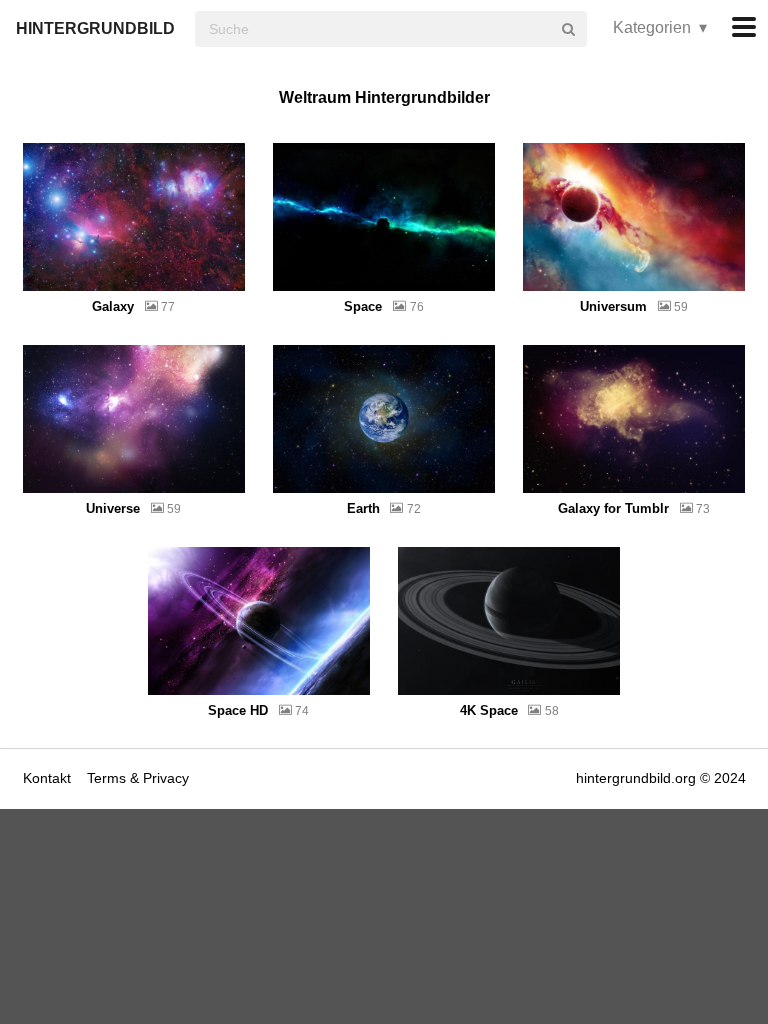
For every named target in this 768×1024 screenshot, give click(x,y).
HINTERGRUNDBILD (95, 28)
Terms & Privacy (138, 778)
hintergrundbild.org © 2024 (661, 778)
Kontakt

--------------------------------

- [Your goal]:
Should a record include a picture, omit it from your copy and return the rest unchanged.

- [Your response]:
For every named target in this 768×1024 screenshot, give click(x,y).
HINTERGRUNDBILD (95, 28)
Terms & Privacy (138, 778)
hintergrundbild.org © 2024 (661, 778)
Kontakt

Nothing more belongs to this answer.